I happened upon The Royal Oak, a quaint bar nestled beside a Starbucks and a movie theatre in the suburbs of Atlanta

The food was just ok, but the thing that struck me was this statement on their menu:

“A pub is a state of mind, and that alone sets it apart from any other drinking or eating establishment. It is a place where relaxation, stimulation, and conversation are the order of the day.  In their ‘local,’ as the English refer to them, a sense of being ‘at home’ is very much in evidence, and it is the publican’s job to ensure the maintenance of that atmosphere.”

This got me thinking about libraries. What is our state of mind? What is our atmosphere? Who is in charge of it? And perhaps the question for this blog: who designs it?

Is it the building manager’s job to create engaging experiences? What about the Head of Public Services? She might have good intentions but probably does not have the time to devote to such a large enterprise. So what about the librarians or staff? Again, there may be some interest, but “library as place” most likely ends up other duties as assigned.
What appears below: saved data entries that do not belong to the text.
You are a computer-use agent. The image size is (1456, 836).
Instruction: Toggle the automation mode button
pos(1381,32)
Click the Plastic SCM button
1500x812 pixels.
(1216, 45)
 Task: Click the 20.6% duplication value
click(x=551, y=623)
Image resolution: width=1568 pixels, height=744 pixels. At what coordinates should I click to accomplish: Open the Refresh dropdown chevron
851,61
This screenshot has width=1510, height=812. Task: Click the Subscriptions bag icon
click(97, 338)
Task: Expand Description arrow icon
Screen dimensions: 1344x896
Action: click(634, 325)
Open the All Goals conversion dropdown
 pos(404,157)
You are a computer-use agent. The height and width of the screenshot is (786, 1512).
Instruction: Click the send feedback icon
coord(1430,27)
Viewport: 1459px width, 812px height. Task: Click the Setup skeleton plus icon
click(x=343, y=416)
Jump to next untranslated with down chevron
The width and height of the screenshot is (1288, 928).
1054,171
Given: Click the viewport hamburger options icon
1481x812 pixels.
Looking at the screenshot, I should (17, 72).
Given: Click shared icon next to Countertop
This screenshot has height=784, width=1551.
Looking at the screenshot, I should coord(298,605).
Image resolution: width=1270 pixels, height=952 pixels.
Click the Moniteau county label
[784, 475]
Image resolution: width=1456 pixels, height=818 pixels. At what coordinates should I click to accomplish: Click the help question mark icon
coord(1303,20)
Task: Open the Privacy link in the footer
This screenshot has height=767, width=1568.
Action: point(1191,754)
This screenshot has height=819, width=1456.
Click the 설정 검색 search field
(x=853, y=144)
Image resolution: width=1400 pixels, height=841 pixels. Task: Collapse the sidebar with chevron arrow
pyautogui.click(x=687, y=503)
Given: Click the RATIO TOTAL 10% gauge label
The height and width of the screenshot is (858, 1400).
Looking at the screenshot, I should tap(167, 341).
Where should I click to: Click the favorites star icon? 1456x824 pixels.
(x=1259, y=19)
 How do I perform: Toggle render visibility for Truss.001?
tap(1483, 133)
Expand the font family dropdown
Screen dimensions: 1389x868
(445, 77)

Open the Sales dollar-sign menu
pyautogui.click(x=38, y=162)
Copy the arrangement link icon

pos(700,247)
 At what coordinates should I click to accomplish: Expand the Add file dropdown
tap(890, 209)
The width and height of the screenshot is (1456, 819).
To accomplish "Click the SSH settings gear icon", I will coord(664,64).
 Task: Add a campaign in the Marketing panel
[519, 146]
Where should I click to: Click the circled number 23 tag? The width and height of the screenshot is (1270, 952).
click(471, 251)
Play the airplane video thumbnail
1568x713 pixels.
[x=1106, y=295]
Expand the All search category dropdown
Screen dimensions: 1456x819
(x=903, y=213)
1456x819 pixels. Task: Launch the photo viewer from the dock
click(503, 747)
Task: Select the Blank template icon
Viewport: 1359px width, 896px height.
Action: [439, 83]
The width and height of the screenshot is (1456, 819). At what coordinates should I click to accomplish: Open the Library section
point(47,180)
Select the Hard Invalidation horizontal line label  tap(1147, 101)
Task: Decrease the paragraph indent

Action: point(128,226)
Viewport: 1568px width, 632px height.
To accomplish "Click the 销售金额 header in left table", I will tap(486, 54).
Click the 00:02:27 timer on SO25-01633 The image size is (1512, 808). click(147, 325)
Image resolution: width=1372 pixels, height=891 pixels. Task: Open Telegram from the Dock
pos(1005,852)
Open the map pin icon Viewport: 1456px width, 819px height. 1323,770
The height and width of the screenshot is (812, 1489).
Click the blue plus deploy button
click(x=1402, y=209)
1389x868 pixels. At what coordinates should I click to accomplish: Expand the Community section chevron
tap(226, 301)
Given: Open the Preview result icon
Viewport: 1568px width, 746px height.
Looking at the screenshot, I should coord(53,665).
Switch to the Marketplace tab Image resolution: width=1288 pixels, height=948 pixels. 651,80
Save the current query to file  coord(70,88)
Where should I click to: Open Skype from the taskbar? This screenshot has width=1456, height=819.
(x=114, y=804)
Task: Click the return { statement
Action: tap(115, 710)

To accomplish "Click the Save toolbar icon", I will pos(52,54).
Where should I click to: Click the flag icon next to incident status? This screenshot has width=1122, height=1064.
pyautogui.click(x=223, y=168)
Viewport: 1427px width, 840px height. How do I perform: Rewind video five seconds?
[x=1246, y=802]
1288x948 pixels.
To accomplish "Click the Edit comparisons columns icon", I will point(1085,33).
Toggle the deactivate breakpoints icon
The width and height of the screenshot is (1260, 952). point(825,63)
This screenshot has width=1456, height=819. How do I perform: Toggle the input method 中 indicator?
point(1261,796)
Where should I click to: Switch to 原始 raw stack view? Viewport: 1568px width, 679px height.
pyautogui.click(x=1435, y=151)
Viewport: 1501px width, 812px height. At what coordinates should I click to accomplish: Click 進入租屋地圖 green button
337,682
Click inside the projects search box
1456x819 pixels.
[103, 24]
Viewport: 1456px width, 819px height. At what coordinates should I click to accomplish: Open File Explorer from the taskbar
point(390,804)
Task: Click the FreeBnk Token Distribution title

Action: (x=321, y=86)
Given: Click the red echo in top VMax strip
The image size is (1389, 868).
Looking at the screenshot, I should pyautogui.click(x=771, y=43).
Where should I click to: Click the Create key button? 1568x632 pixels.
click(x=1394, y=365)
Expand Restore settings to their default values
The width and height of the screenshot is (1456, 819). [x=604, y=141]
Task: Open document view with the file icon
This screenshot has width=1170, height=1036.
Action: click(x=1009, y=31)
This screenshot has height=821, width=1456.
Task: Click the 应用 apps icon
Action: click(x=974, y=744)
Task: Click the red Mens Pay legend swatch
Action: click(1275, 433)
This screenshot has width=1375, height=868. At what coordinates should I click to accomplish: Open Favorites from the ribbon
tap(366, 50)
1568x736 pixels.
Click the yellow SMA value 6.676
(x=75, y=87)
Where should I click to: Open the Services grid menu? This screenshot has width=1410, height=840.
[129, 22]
I’ve been thinking about this a lot coming into a new workplace. I  walk throughout the building several times each day observing how patrons are using the space and how they have adapted to it. The library seems to have it’s own unwritten code of conduct. For example, there are many large tables on different floors. All of them are filled with students (finals week)—some of these are quiet zones, while in other areas people converse freely. Why is that? How was this ecosystem formed and how has it evolved over time? I have not noticed any library staff enforcing rules, so who is in charge?

I’ve started sketching layouts of the building with ideas for creating defined zones. Will simply rearranging the furniture have a positive (and noticeable) impact on study behavior? Will patrons accept what I design or simply do whatever the want?

 I don’t have any answers… just tons of questions, but think about the “atmosphere” of your library.  Who is in charge of it?What needs to be done?  And what can you do to change it?

Comments

Comment from Cheryl Bryan
Posted: June 12, 2009 at 11:42 am

I just lead a workshop for teh circulation services staff of one of our member automated systems in Southeastern Massachusetts on just this topic. Most of our libraries are too small to have a position titled Design Engineer as do Darien Public (CT) and Georgia Tech, but I think all libraries should designate someone whose responsibility it is to bring user patterns and conveniences to staff meetings for discussion.
On the volume level in academic libraries I recently visited the new satellite library for Brown University and they had decimal signs indicating quiet and noisy zones in the mostly open floorplan library.

Comment from jenjen
Posted: June 24, 2009 at 1:05 pm

From recent experience it’s easier to design zones into a space during renovation or new construction than to impose it on existing space. We’ve had pretty good adoption of the zones we tried to establish in our building’s expansion/renovation.

The issue becomes one of enforcement, or reinforcement. We don’t have security staff who walk through the building, so users have to “police” the areas themselves and we’ve found that students who want a very quiet space are not the ones who are eager to tell their colleagues to shut up, get off the phone, stop slurping soup etc. So we’ve posted in the quiet areas how to IM us at the service desk when there’s a noise or smelly-food problem and students do use it to ask us to have a staff person come up and resolve the situation.